三鷹の陸橋が、一部を保存して撤去されるという新聞記事を読んで驚いた。正式には「三鷹跨線(こせん)人道橋」という。1929年建設である。その10年後に三鷹に住み始めた太宰はこの陸橋が気に入り、しばしば訪れたと聞く。マント姿で階段にたたずむ写真もある。解体の時期は未定だが、見納めに行こうと中央線に乗った。

全長約90メートル、幅約3メートル、高さ約5メートルの陸橋は中央線などの線路をまたぐように作られている。階段を上がると、20人~30人ほどの人がいた。お年寄り、子ども連れや恋人たち、カメラを構えた鉄道ファンらしき人もいる。眼下の中央線を間断なく電車が通過する。金網越しだが、見晴らしはいい。
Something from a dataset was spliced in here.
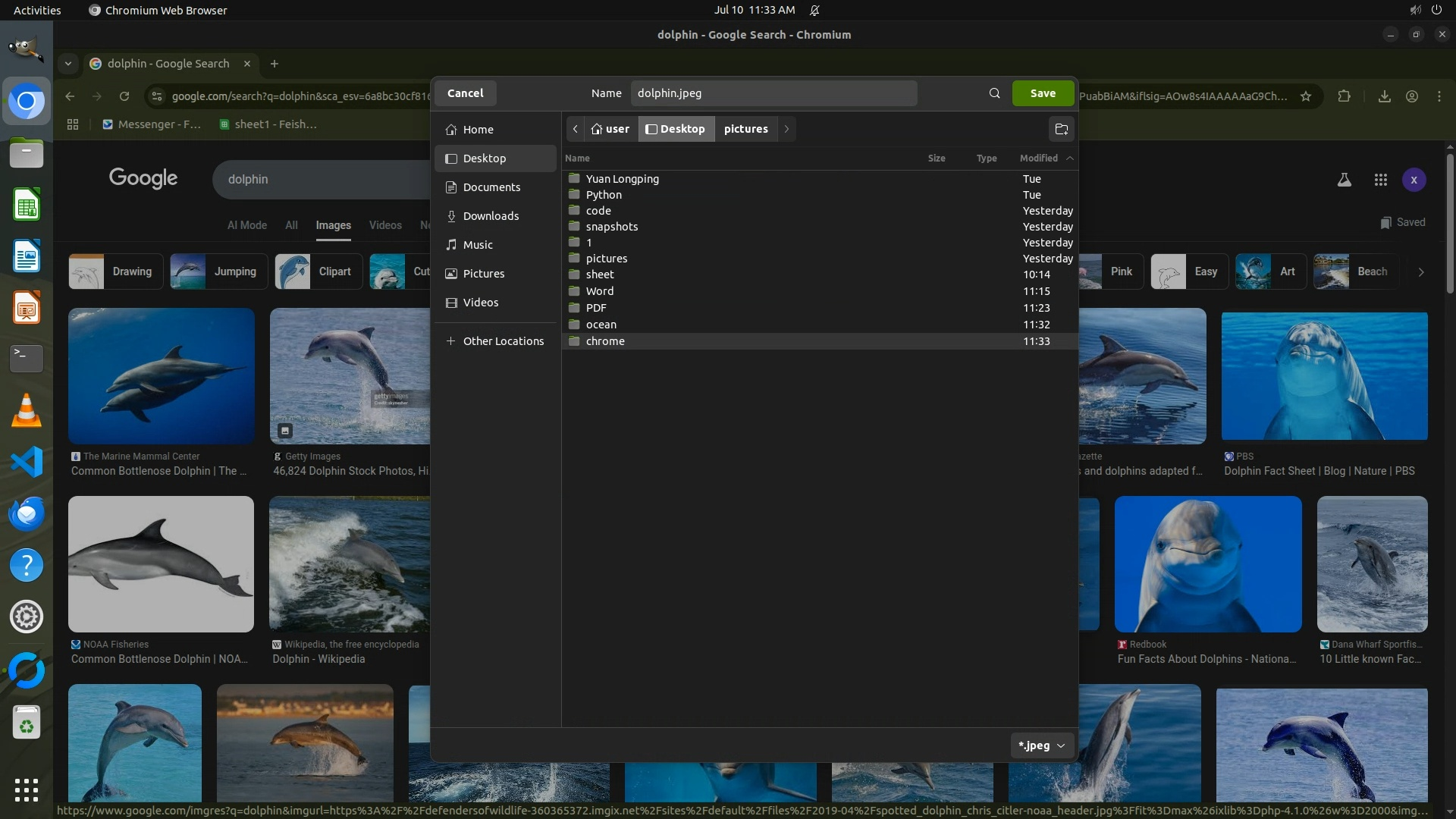Click the search icon in file dialog
Viewport: 1456px width, 819px height.
coord(994,93)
ゆっくり行ったり来たりして、しばらくぼんやりした。

せっかくなので「太宰治文学サロン」で「三鷹太宰治マップ」を買い、地図を見ながら太宰を偲(しの)ぶさんぽをすることにした。

陸橋の四つの階段のうち、太宰が写真を撮ったと される南東側の階段

太宰の通ったうなぎ屋の若松屋跡、仕事場に借りて『斜陽』を書いた田辺肉店離れ跡など、地図には三鷹駅周辺の太宰ゆかりの場所が記されている。今は建物はすべてなくなり、あるのは案内板だけだが、歩く距離感は実感できる。実際に見える高い建物は頭の中から排除し、昭和10年代を思い浮かべる。
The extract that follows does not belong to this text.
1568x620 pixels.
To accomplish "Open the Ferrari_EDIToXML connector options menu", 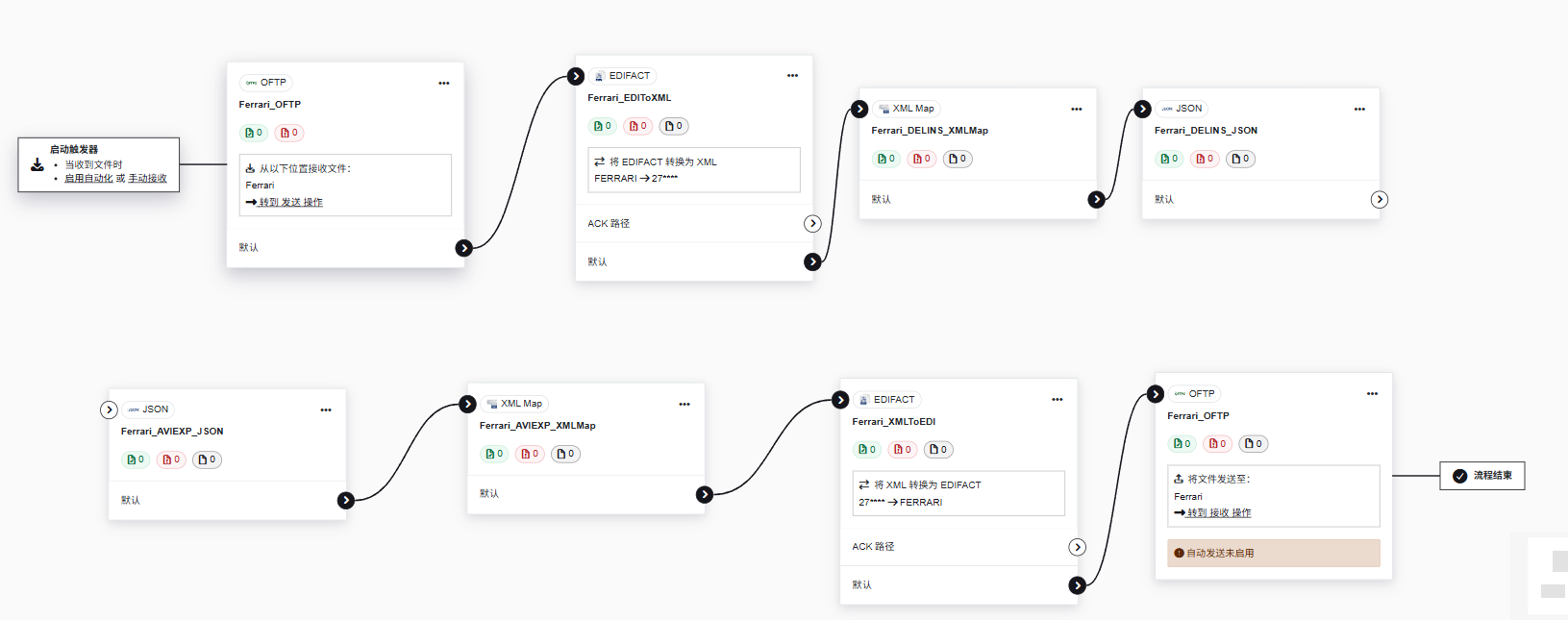I will pyautogui.click(x=792, y=76).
着物に下駄履きの太宰が歩いたであろう道を歩いて20分ぐらいで旧居跡に着いた。向かいの「みたか井心亭」(市の文化施設)の垣根に旧居の玄関脇にあった百日紅(さるすべり)の木が移植されている。が、その百日紅は枝を剪定(せんてい)されて昔の樹影ではない。

玉川上水の南側の遊歩道、風の散歩道

平和通りを北へ向かうと玉川上水に出る。上流へ少し歩くと、太宰の故郷、青森県の金木産の玉鹿石(ぎょっかせき)がひっそりと置かれている。山崎富栄さんと2人、入水心中をしたのはこの辺りだという。当時の玉川上水は新宿の淀橋浄水場へ通じていたから満々とした流れだった。夜中、二人はもつれるように水に沈んだ。

太宰治文学サロン学芸員の吉永麻美さんは「晩年の『人間失格』などを読んで、太宰を破滅型の私小説作家のように思われている方が多いですが、家庭人としての側面も持っていました。三鷹時代の前、前期、中期の作品も読んでほしいものです」と語る。 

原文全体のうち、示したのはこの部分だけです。